Journal of Feline Medicine and Surgery 21 (4), 293-305

Pet owners’ knowledge and attitudes towards judicious use of antimicrobials in pets

Laurel Redding and Stephen Cole, University of Pennsylvania

The widespread use of antimicrobials in human and veterinary medicine has resulted in the emergence of resistant bacterial strains, associated with increased morbidity and mortality higher treatment costs, treatment failures and the transmission of resistant pathogens between species. The authors interviewed 25 clients at different veterinary clinics to assess their knowledge and experience of antimicrobial treatment. Although owners were mostly unfamiliar with the mechanisms of resistance, they generally understood what constitutes inappropriate use of these drugs in animals. Most owners expressed trust in their veterinarian to meet the pet's needs and prescribe appropriately

Journal of the American Veterinary Medical Association 254(5), 626-635

Effect of tube type on the quality of canine cerebrospinal fluid samples

Bodil Cathrine Koch and others, University of Copenhagen, Denmark

Cerebrospinal fluid samples taken for the investigation of neurological disease may be collected into plain tubes or ones containing EDTA (ethylenediaminetetraacetic acid). EDTA is used with the aim of improving cell preservation but it has been suggested that this agent may adversely affect the accuracy of the results obtained. The authors took 32 paired EDTA-stabilised and plain CSF samples from dogs and compared the cell counts and protein concentrations. They found that EDTA tubes did not influence the result of the standard CSF analysis but equally there was no evidence that they had a positive effect on cell preservation.

Acta Veterinaria Scandinavica 61:23 Open Access

Is boredom an animal welfare concern?

Rebecca Meagher, University of Reading

Boredom is an experience that both laypeople and scientists will often attribute to animals but it is a phenomenon that has received little empirical study The author reviews the evidence for the existence of the same affective state in animals as that experienced by humans confined in situations lacking appropriate mental stimulation. She concludes that boredom is an important welfare concern in animals and that it can lead to a depression-like state and self-harming behaviour. She highlights the importance of finding practical ways to alleviate boredom in domestic and captive wild animals.

Animal Welfare 28(1), 21-32

Owners’ assessment of skin disease in cats and their use of different flea treatments

Sophie Tyler and others, University of Bristol

Research into the prevalence of skin disease in cats and its association with flea infestation has tended to focus on cats examined at veterinary practices.
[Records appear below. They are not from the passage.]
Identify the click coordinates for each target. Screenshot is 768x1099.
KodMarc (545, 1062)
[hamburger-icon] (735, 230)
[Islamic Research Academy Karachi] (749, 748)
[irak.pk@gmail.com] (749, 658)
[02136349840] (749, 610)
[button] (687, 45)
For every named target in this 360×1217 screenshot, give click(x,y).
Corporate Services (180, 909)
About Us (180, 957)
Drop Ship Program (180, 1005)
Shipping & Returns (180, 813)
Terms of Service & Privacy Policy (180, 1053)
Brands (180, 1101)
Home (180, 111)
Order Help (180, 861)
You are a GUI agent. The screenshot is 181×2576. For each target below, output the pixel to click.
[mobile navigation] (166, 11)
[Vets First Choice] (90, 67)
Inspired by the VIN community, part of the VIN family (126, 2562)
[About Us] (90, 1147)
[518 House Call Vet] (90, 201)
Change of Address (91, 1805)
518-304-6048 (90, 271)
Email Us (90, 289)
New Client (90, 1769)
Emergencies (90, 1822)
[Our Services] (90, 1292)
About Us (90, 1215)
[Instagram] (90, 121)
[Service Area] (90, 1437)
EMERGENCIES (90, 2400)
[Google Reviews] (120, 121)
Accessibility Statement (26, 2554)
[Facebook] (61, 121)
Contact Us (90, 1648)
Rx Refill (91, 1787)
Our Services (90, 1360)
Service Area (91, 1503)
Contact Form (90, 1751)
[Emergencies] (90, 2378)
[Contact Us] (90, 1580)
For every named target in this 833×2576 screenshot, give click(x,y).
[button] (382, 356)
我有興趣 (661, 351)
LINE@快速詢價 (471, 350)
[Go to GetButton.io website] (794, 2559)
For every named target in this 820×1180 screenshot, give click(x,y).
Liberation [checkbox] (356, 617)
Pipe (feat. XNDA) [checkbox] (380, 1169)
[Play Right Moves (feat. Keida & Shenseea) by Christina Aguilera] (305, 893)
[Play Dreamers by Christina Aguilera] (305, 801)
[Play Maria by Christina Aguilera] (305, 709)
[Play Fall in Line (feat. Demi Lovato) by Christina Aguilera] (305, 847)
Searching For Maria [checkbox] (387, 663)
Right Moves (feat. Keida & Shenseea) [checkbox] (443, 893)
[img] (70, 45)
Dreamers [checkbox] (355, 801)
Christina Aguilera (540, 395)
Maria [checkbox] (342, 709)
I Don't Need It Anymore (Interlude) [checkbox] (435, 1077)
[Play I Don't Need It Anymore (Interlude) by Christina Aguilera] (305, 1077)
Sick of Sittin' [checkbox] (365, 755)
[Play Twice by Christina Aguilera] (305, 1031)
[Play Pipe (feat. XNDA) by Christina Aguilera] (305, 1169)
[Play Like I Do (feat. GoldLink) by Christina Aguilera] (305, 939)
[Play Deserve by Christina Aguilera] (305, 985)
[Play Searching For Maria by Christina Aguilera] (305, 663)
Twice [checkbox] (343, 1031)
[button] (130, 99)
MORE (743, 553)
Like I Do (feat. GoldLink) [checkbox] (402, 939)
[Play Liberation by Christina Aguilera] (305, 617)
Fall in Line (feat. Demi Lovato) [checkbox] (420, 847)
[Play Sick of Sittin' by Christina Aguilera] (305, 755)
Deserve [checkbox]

The authors questioned 1150 cat owners about their use of ectoparasite products at home and the appearance of flea infestations and skin disease in their pets. Nearly half of those owners who reported their cats having skin disease at 2.5 years of age had not sought veterinary treatment. Those owners that used non-prescription flea treatments reported a higher incidence of fleas and skin disease than those receiving prescription products.